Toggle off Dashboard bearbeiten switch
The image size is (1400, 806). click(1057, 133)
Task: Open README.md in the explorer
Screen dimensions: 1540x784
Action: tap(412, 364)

Requirements
Copy every item above word for word, keeping each line in its original order.

Answer in full
Toggle off Dashboard bearbeiten switch
The image size is (1400, 806). click(1057, 133)
Task: Open README.md in the explorer
Screen dimensions: 1540x784
Action: tap(412, 364)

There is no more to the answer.